The model architecture starts with an embedding layer as our integer data will need to become a 3D tensor into order to be consumed by the LSTM cell. LSTM stands for Long Short Term Memory and is a type of RNN layer. It preserves context across the length of the sentence. After LSTM is a Dropout layer to reduce dimensionality and overfittinng. We finish with a fully connected layer that applies a softmax to the model and classfies into one of the languages.  
The model is compiled with the loss function and optimizers usually used in multiclass problems.

In [44]:
embedding_vector_length = 32
model = Sequential()
model.add(Embedding(max_value, embedding_vector_length, input_length=maxlen))
model.add(LSTM(128))
model.add(Dropout(0.5))
model.add(Dense(num_classes, activation='softmax'))
model.compile(loss='categorical_crossentropy', optimizer='rmsprop', metrics=['accuracy'])
print(model.summary())


_________________________________________________________________
Layer (type)                 Output Shape              Param #   
embedding_8 (Embedding)      (None, 200, 32)           2100256   
_________________________________________________________________
lstm_8 (LSTM)                (None, 128)               82432     
_________________________________________________________________
dropout_8 (Dropout)          (None, 128)               0         
_________________________________________________________________
dense_5 (Dense)              (None, 21)                2709      
Total params: 2,185,397.0
Trainable params: 2,185,397.0
Non-trainable params: 0.0
_________________________________________________________________
None


The model is trained for 10 epochs in batches of 128. We can specify the validation data on which the model will be tested after each epoch. A checkpoint callback is added to make sure that only the weights that performed best against the validation set is stored. This is to make sure that don't use the weights that overfit to the training data.

In [None]:
# train the model
checkpointer = ModelCheckpoint(filepath='model.weights.best.hdf5', verbose=1, 
                               save_best_only=True)
model.fit(x_train, y_train, batch_size=128, epochs=8, validation_data=(x_valid, y_valid), callbacks=[checkpointer])

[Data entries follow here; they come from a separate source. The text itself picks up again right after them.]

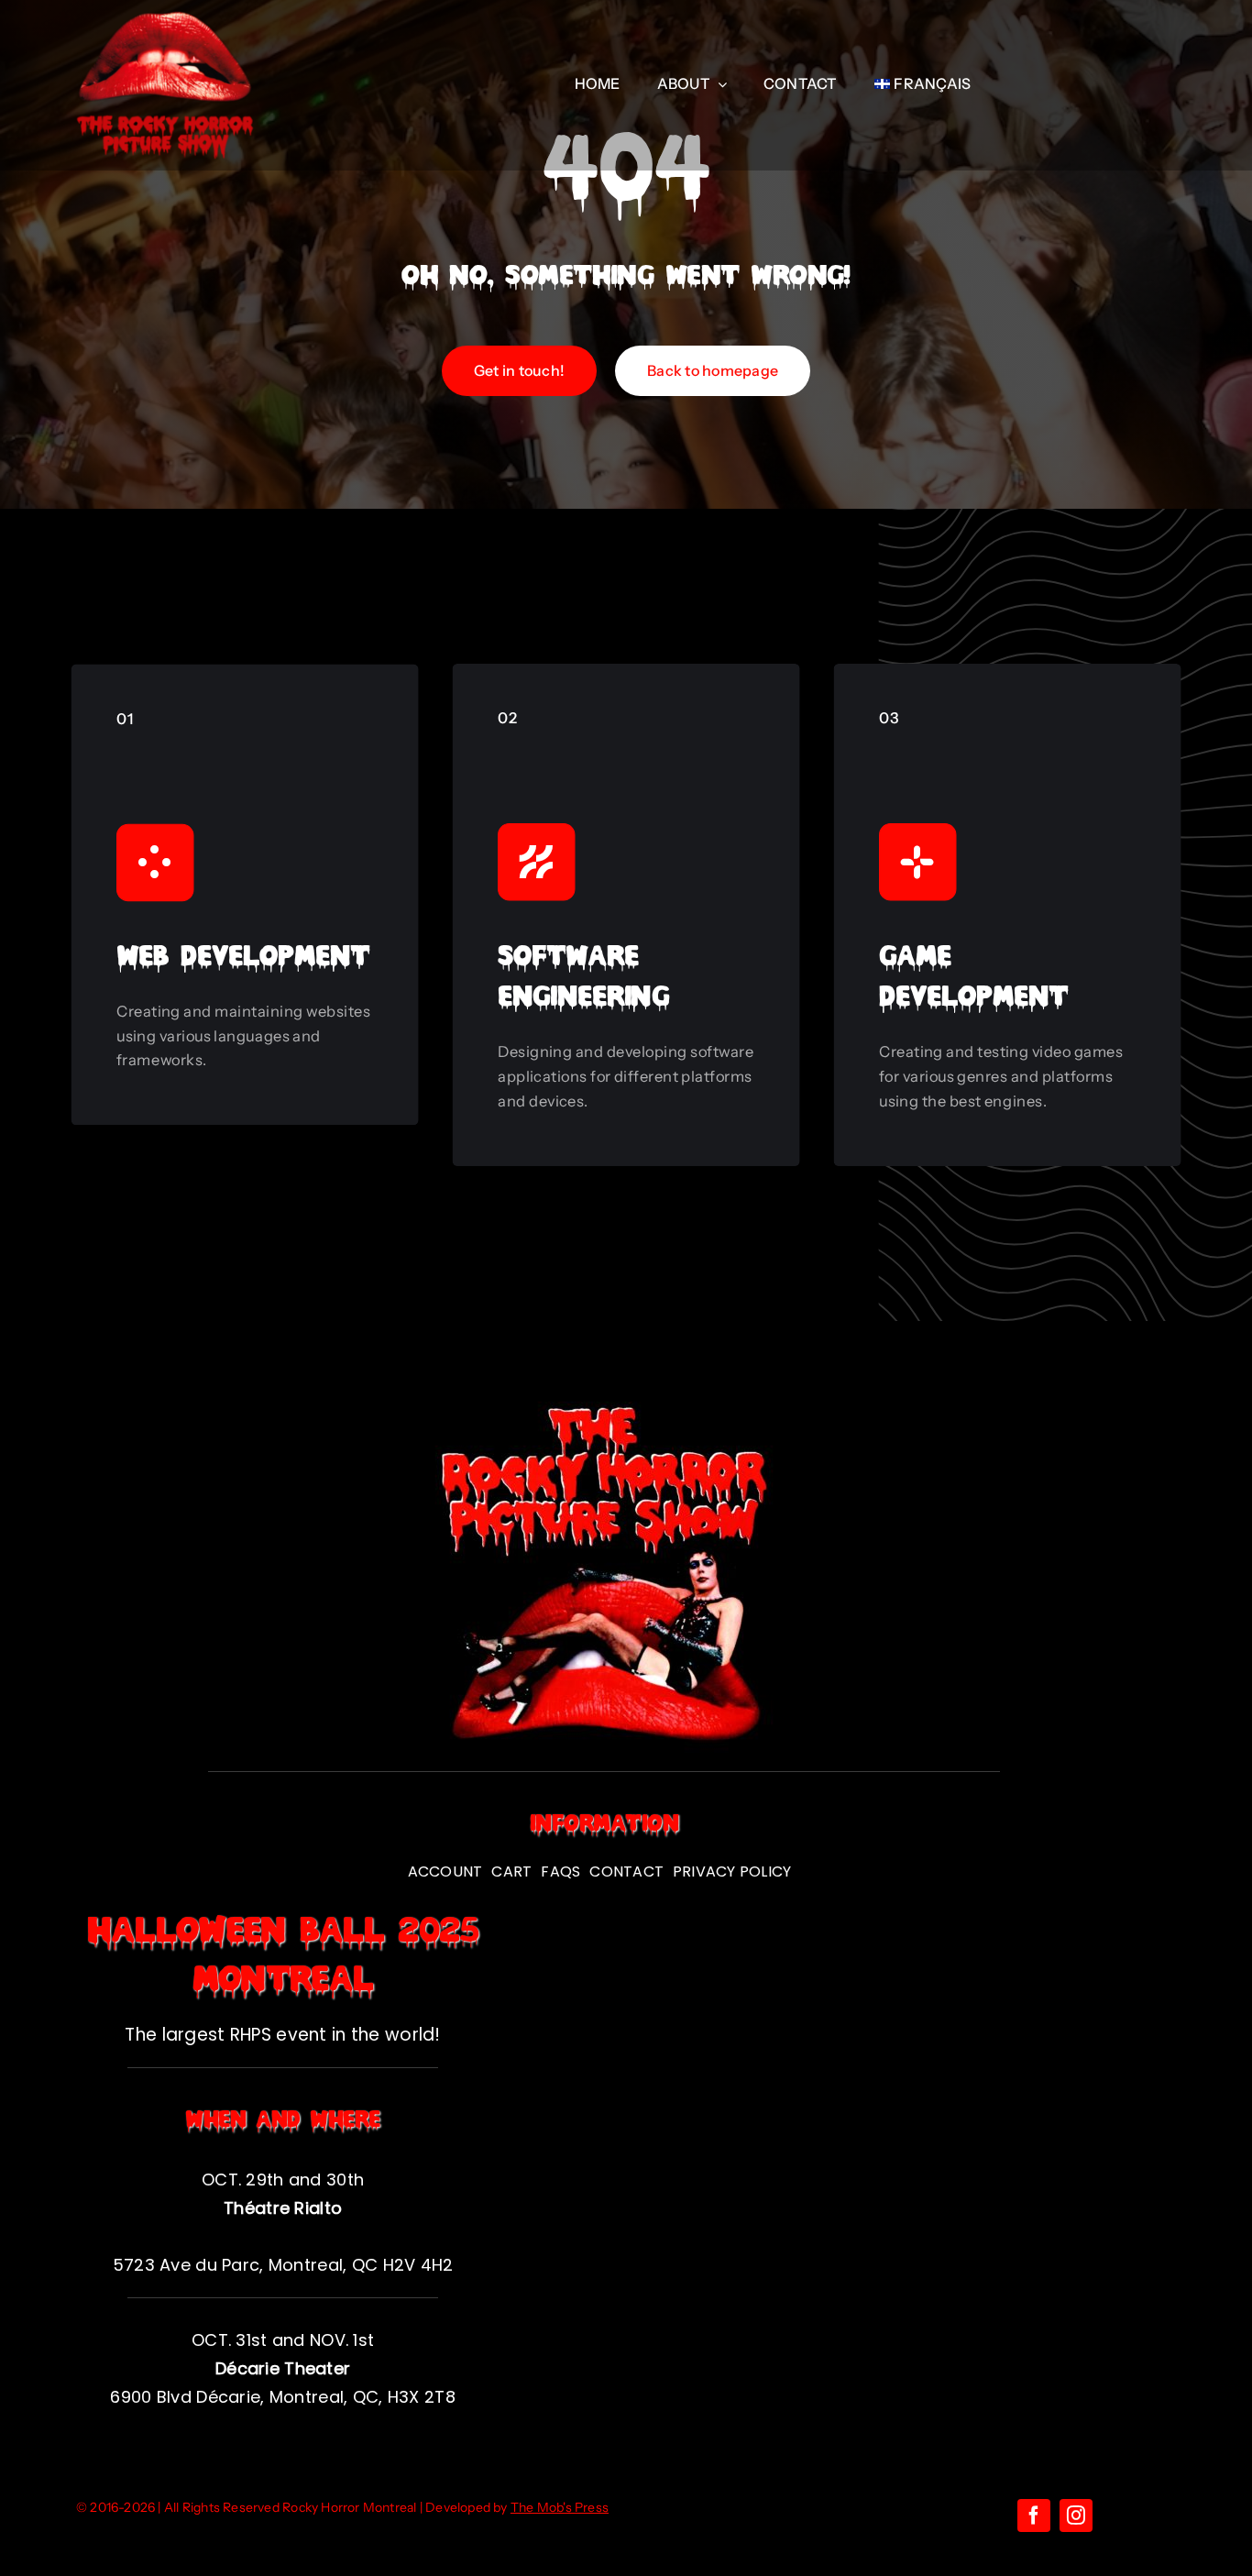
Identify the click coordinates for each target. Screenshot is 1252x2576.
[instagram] (1076, 2515)
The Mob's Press (560, 2507)
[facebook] (1033, 2515)
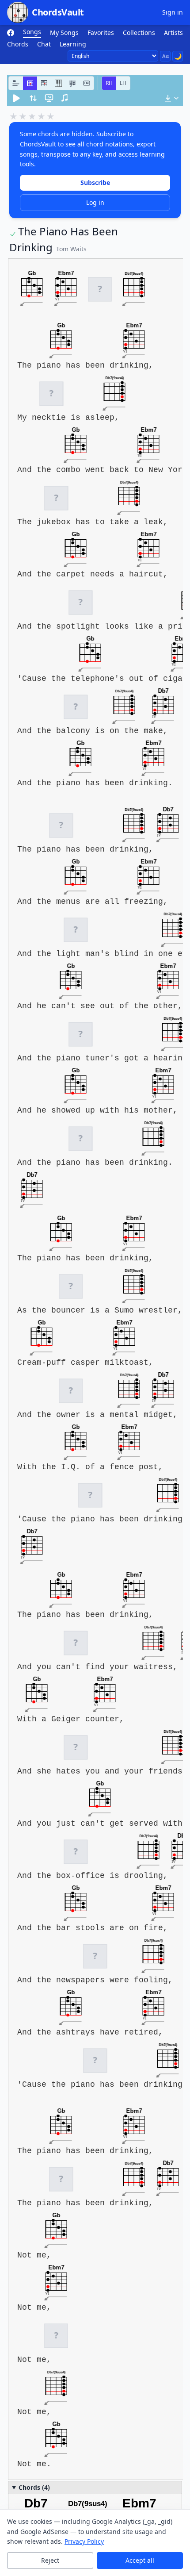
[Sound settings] (65, 98)
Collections (139, 32)
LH (123, 83)
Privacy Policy (84, 2541)
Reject (50, 2560)
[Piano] (58, 83)
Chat (44, 44)
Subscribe (95, 182)
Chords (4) (34, 2487)
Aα (165, 56)
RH (109, 83)
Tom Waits (71, 249)
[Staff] (72, 83)
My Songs (64, 32)
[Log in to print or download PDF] (171, 98)
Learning (73, 44)
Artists (173, 32)
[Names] (16, 83)
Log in (95, 202)
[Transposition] (33, 98)
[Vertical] (44, 83)
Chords (17, 44)
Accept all (139, 2560)
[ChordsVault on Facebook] (10, 32)
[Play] (16, 98)
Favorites (100, 32)
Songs (32, 31)
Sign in (172, 12)
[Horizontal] (30, 83)
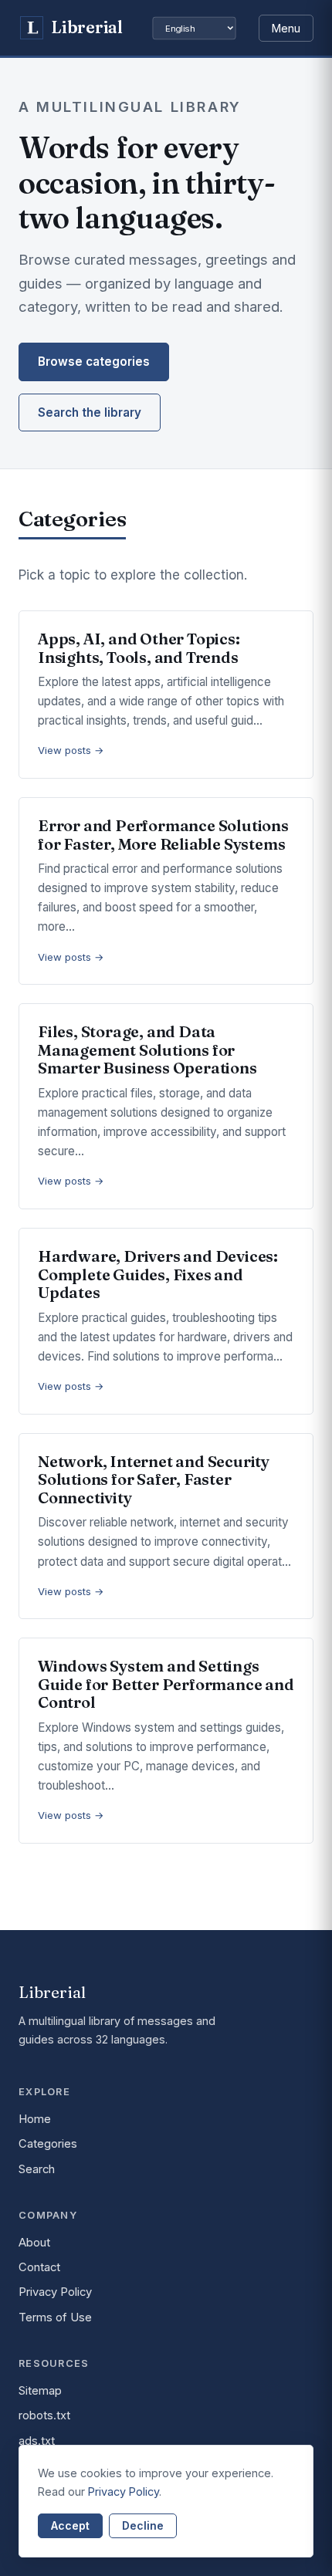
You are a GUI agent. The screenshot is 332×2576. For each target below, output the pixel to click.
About (34, 2243)
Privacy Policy (55, 2292)
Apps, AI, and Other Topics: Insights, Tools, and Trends (139, 648)
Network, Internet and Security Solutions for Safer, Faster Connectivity (153, 1479)
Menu (286, 28)
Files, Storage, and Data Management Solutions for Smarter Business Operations (147, 1049)
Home (35, 2119)
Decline (143, 2525)
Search (37, 2169)
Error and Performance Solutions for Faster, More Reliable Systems (163, 835)
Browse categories (94, 361)
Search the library (89, 412)
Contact (39, 2267)
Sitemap (40, 2391)
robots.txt (44, 2415)
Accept (70, 2525)
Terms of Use (55, 2317)
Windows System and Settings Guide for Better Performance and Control (166, 1684)
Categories (48, 2144)
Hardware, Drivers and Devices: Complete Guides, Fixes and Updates (158, 1274)
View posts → (71, 750)
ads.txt (37, 2441)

Train on 65000 samples, validate on 5000 samples
Epoch 1/8
Epoch 2/8
Epoch 3/8
Epoch 4/8
Epoch 5/8
Epoch 6/8
Epoch 7/8
 9600/65000 [===>..........................] - ETA: 483s - loss: 0.0871 - acc: 0.9769

Finally we evaluate the model on test data. 

In [None]:
model.load_weights('model.weights.best.hdf5')
scores = model.evaluate(x_test, y_test)
print("Accuracy: %.2f%%" % (scores[1]*100))


This model can definately be improved in many ways. 
1. Use all the language files. I put a limit due to local system's memory constraints.
2. Add more LSTM cells/more units in the cells.
3. Change the hyperparamenters. Train for longer maybe.